● THE DATA:
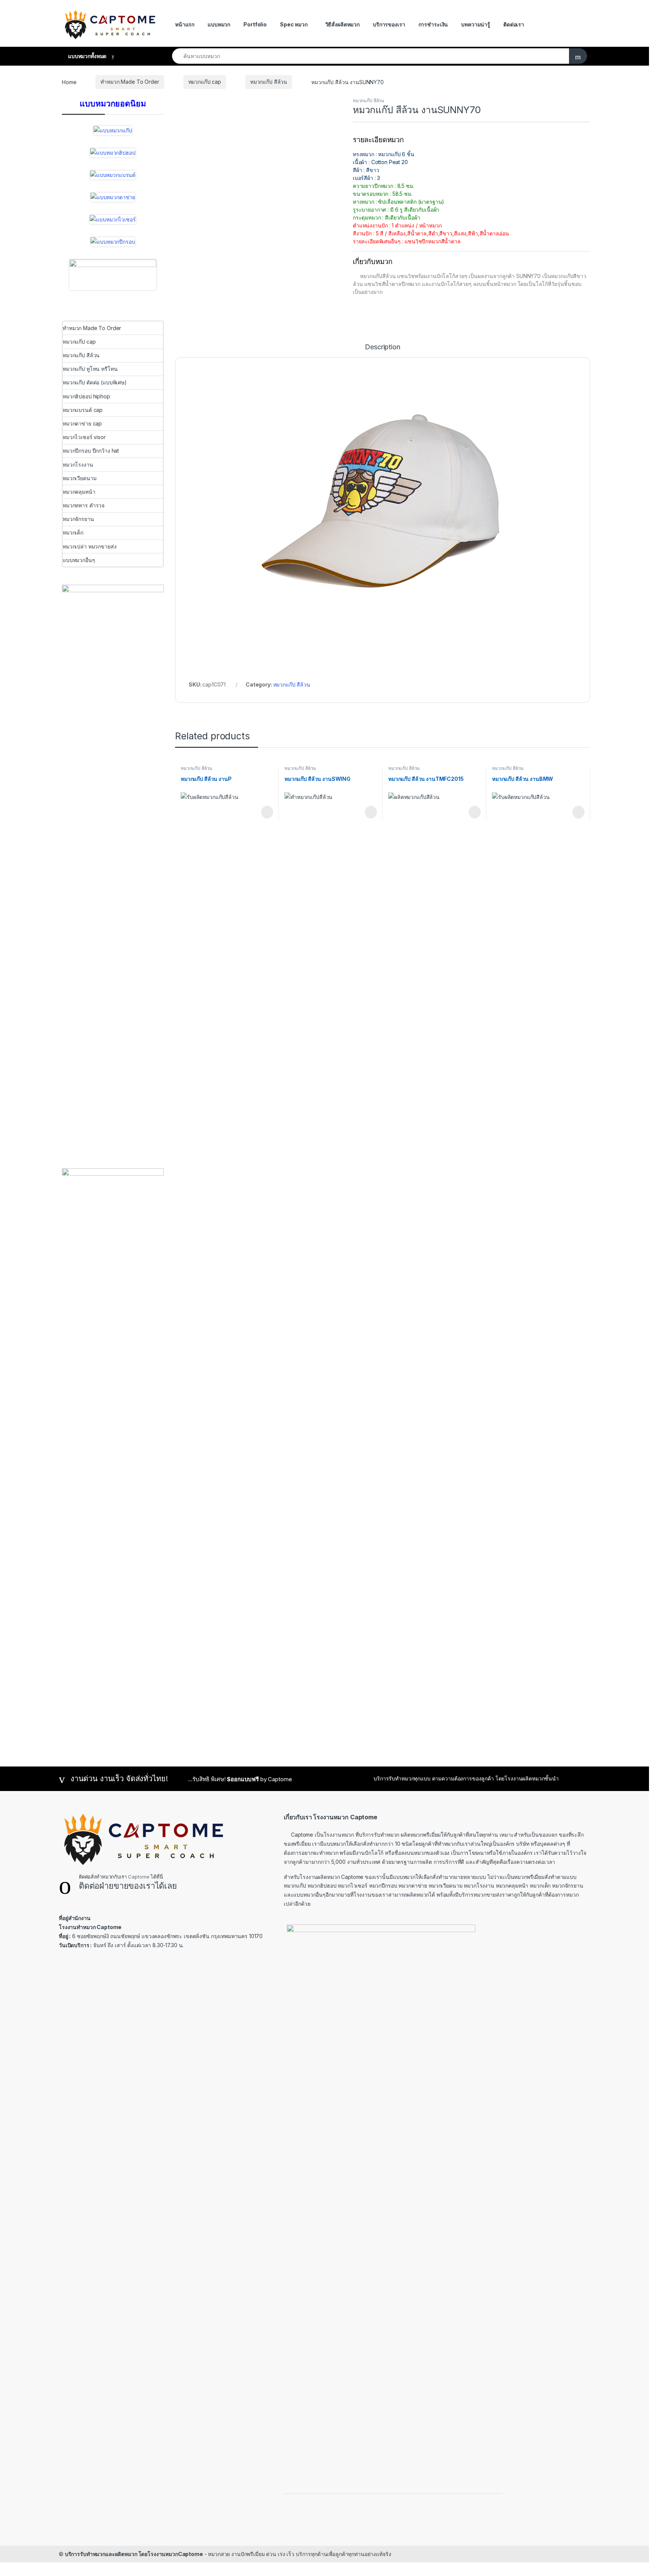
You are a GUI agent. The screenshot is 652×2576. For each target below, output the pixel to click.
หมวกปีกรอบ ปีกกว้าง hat (91, 450)
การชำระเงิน (433, 24)
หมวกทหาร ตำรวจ (84, 505)
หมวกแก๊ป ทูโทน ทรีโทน (90, 369)
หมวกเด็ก (73, 532)
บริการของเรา (389, 24)
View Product (263, 812)
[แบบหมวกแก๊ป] (113, 130)
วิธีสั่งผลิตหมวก (342, 24)
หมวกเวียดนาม (79, 478)
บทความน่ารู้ (475, 24)
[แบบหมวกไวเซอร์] (112, 219)
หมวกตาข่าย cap (82, 423)
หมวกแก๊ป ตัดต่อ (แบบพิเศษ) (95, 382)
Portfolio (255, 24)
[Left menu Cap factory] (112, 275)
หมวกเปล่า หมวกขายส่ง (89, 546)
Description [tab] (382, 347)
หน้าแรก (184, 24)
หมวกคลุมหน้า (79, 491)
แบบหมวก (219, 24)
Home (69, 81)
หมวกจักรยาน (78, 519)
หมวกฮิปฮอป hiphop (86, 396)
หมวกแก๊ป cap (204, 81)
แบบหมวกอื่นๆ (79, 560)
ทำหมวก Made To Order (129, 81)
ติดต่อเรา (513, 24)
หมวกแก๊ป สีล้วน (268, 81)
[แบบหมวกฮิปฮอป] (112, 152)
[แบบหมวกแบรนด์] (112, 175)
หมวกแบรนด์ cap (83, 410)
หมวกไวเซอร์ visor (84, 437)
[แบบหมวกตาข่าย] (113, 197)
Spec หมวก (294, 24)
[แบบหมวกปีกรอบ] (113, 241)
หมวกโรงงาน (78, 464)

● WHAT THE TASK REQUIRES: Retype, without any change, the lines from the one containing "การชำระเงิน (433, 24)" through the final line of the material above, and no others.

● EXERCISE SOLUTION:
การชำระเงิน (433, 24)
หมวกทหาร ตำรวจ (84, 505)
หมวกแก๊ป ทูโทน ทรีโทน (90, 369)
หมวกเด็ก (73, 532)
บริการของเรา (389, 24)
View Product (263, 812)
[แบบหมวกแก๊ป] (113, 130)
วิธีสั่งผลิตหมวก (342, 24)
หมวกเวียดนาม (79, 478)
บทความน่ารู้ (475, 24)
[แบบหมวกไวเซอร์] (112, 219)
หมวกตาข่าย cap (82, 423)
หมวกแก๊ป ตัดต่อ (แบบพิเศษ) (95, 382)
Portfolio (255, 24)
[Left menu Cap factory] (112, 275)
หมวกเปล่า หมวกขายส่ง (89, 546)
Description [tab] (382, 347)
หน้าแรก (184, 24)
หมวกคลุมหน้า (79, 491)
แบบหมวก (219, 24)
Home (69, 81)
หมวกจักรยาน (78, 519)
หมวกฮิปฮอป hiphop (86, 396)
หมวกแก๊ป cap (204, 81)
แบบหมวกอื่นๆ (79, 560)
ทำหมวก Made To Order (129, 81)
ติดต่อเรา (513, 24)
หมวกแก๊ป สีล้วน (268, 81)
[แบบหมวกฮิปฮอป] (112, 152)
[แบบหมวกแบรนด์] (112, 175)
หมวกแบรนด์ cap (83, 410)
หมวกไวเซอร์ visor (84, 437)
[แบบหมวกตาข่าย] (113, 197)
Spec หมวก (294, 24)
[แบบหมวกปีกรอบ] (113, 241)
หมวกโรงงาน (78, 464)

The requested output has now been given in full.